Avec un profond soupir.

Ah ! Armande ! Armande !

Il reste accablé.

 

 

Scène VII

 

MOLIÈRE, BARON

 

BARON, accourant.

Mon maître !

MOLIÈRE.

Baron ! cher enfant !

BARON.

Mon père !

MOLIÈRE.

Toi ici !

BARON.

M, de la Thorillière et M. du Croisy, que je venais voir, m’ont dit, tout à l’heure, bien discrètement, en me prenant à part, que vous étiez dans cette maison, et j’accours.

MOLIÈRE.

D’où vient que tu t’y trouves toi-même ?

BARON.

J’y suis avec mes nouveaux camarades.

MOLIÈRE.

Tu es avec eux ! C’est de cette bande que tu t’es mis lorsque tu m’as quitté, ingrat !

BARON, avec reproche.

Oh ! ingrat ?

MOLIÈRE.

Non, j’ai tort, j’ai tort. Si tu partis, la faute n’en fut pas à toi, mais à elle, toujours à elle ! Il n’y eut pas ingratitude de ta part, je le sais à présent, mais malheur et chagrin, comme pour moi. Elle voyait l’affection que je te portais, en trouvant dans ta jeune amitié celle que j’espérais d’un fils trop tôt perdu, et elle en éprouva ce sentiment des femmes sans cœur, cette jalousie avide, qui veut, de tous, toutes les tendresses, pour n’en rendre aucune à personne. Il me fallut perdre avec toi ma seule consolation. Que te voilà grand ! Le talent a-t-il suivi la taille ? A-t-il grandi de même ?

BARON.

On le dit, mais je n’ai pas là beaucoup de mérite.

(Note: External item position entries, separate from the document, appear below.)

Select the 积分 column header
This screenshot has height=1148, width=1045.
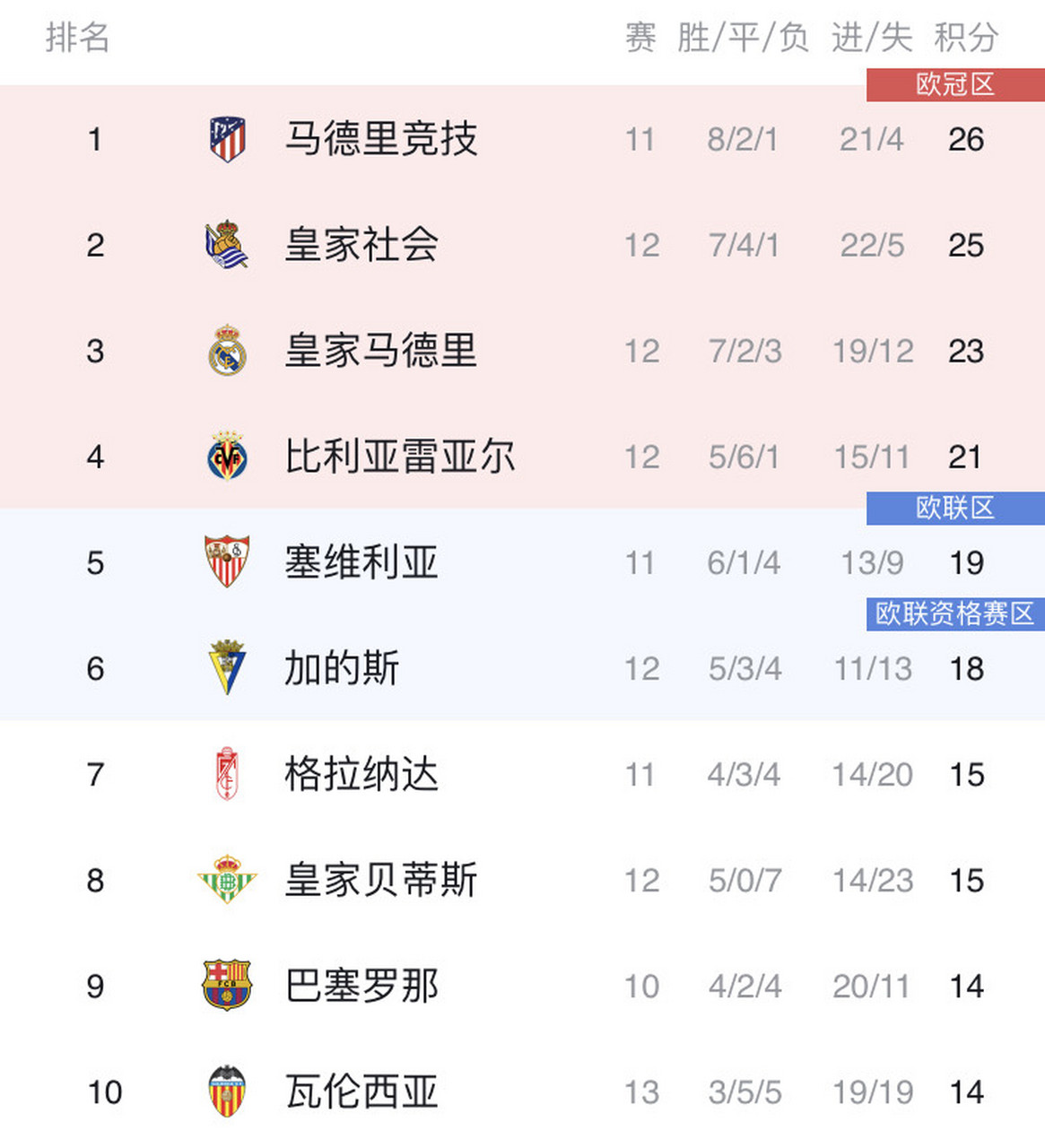click(966, 38)
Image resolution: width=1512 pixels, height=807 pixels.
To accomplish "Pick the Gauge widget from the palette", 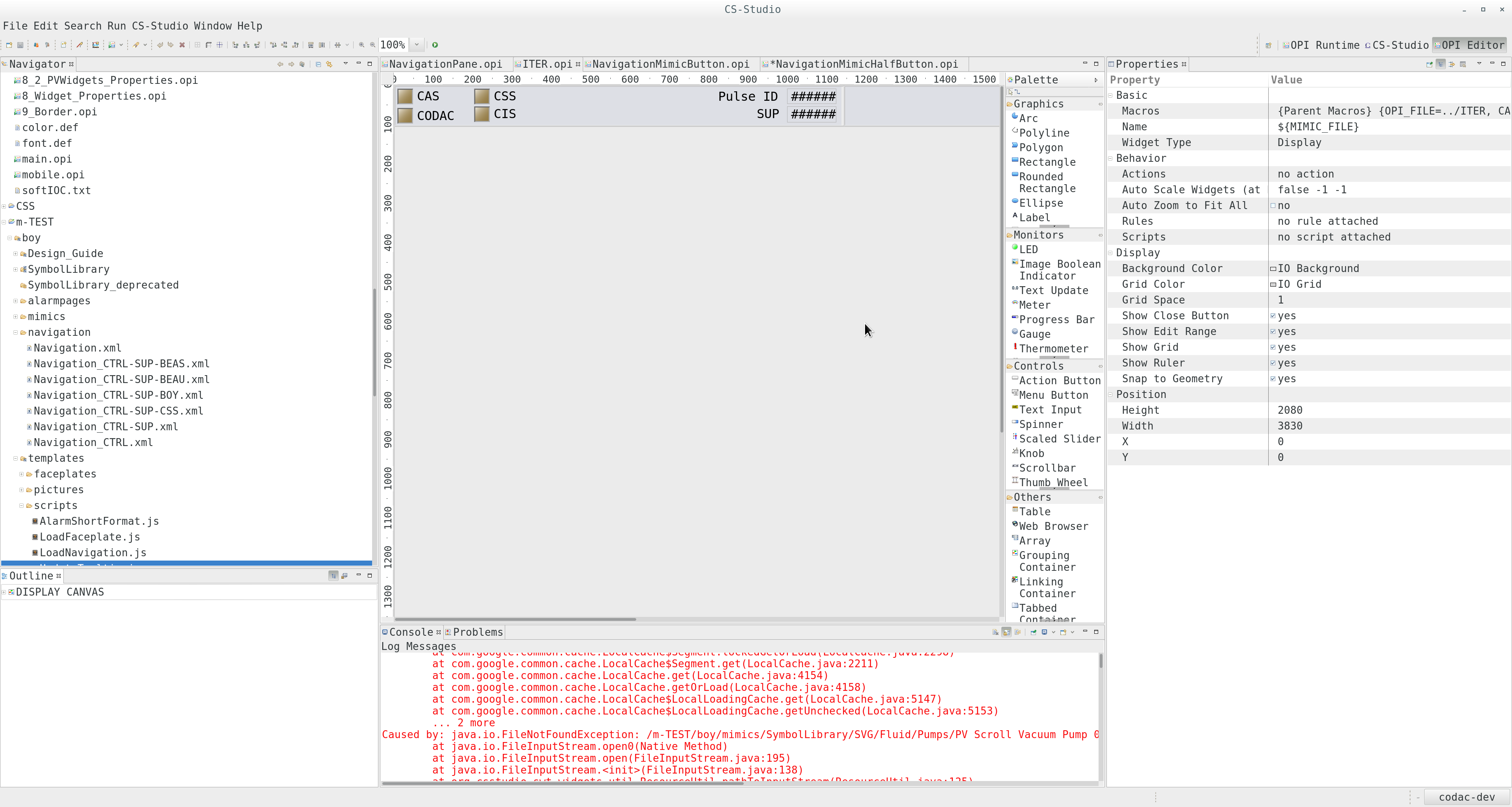I will (x=1034, y=334).
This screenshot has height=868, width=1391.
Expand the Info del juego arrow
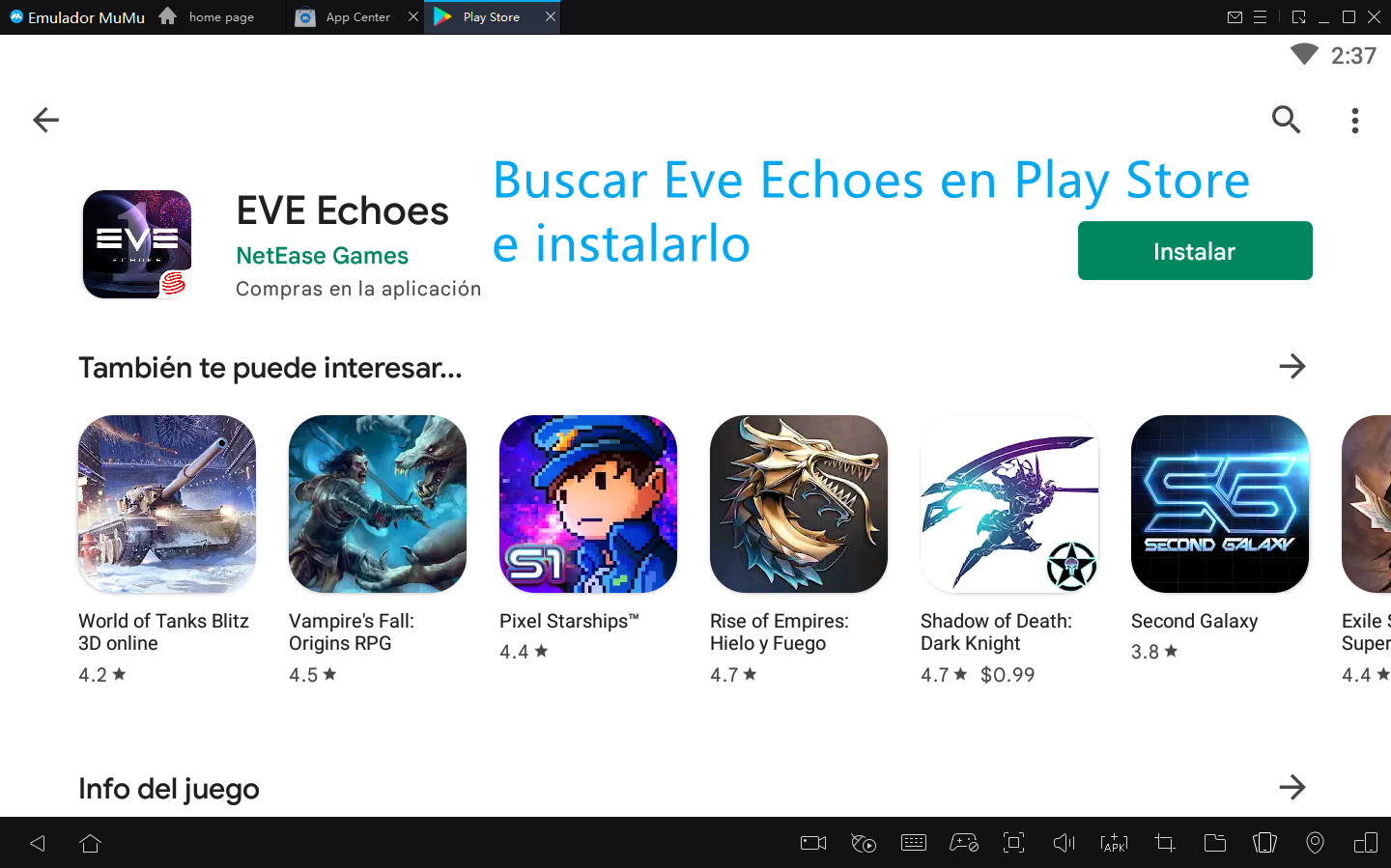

Je reçus de vous autrefois de si précieuses leçons ! Je n’ai qu’à me souvenir.

MOLIÈRE.

Cher enfant ! Tu ne me quitteras plus.

BARON.

Bien sûr ?

MOLIÈRE.

Oui, je te reprends ; j’aurai cette fois le courage de mon cœur, même contre elle.

BARON.

Que je vais être heureux !

MOLIÈRE.

Tu ne l’étais donc pas chez Cormier ?

BARON.

Pas tous les jours, par hasard seulement : du bonheur cahoté...

MOLIÈRE.

En mauvaise charrette, sur de mauvais chemins, toujours courant et n’arrivant guère.

BARON.

Monsieur Cormier, qui, au fond, est bon homme, faisait tout ce qu’il pouvait. N’avions-nous pas eu le soir une bonne recette, il s’échappait le lendemain de bonne heure, et s’en allait, en cachette, arracher quelques dents par la ville... On en déjeunait...

MOLIÈRE.

Ainsi, jouant la tragédie d’un côté, de l’autre travaillant les mâchoires...

BARON.

C’est-à-dire faisant partout crier un peu... Il nous a conduits de Mâcon jusqu’à cet endroit... Je vois que c’était arriver à bon gîte... Mais je vous quitte, si notre directeur...

MOLIÈRE.

Reste, au contraire... Je crois l’entendre qui revient ; chut ! ne me nomme pas encore.

 

 

Scène VIII

 

MOLIÈRE, BARON, CORMIER

 

MOLIÈRE.

Mes compliments, Monsieur Cormier, je suis ravi de cet enfant.

CORMIER.

Ah ! ah ! vous voilà pris, ce n’est pas mon élève, c’est le disciple chéri de Molière... vous avez applaudi un de ses ouvrages.

MOLIÈRE.

Je me rends... quoique...

CORMIER.

Encore !...

À Baron.

Petit, pour convaincre cet opiniâtre, récite-lui quelques vers, et du maître, entends-tu, du grand maître ! Choisis ceux que je t’ai donnés ce matin. Ce n’est qu’un madrigal, mais d’un joli tour, je crois, et...

MOLIÈRE.

Nous verrons bien...

BARON, récitant.

« L’Amour, charmante Iris, ne souffre point de maître, 
« C’est un enfant gâté qu’on a peine à connaître :

« Il gronde sans savoir pourquoi,
« La douceur quelquefois l’irrite. 
« Il met à bout la plus sage conduite, 
« Et l’on n’ose pourtant le laisser sur sa foi.
« Il veut tout ce qu’on lui refuse,
« Il néglige tout ce qu’il a :
« Un rien après l’amusera. 
« Toujours prêt à payer d’une mauvaise excuse, 
« On hasarde beaucoup de jouer avec lui ;
« Il ne garde aucune mesure ;
« Et c’est un grand coup d’aventure 
« S’il est encor demain ce qu’il est aujourd’hui.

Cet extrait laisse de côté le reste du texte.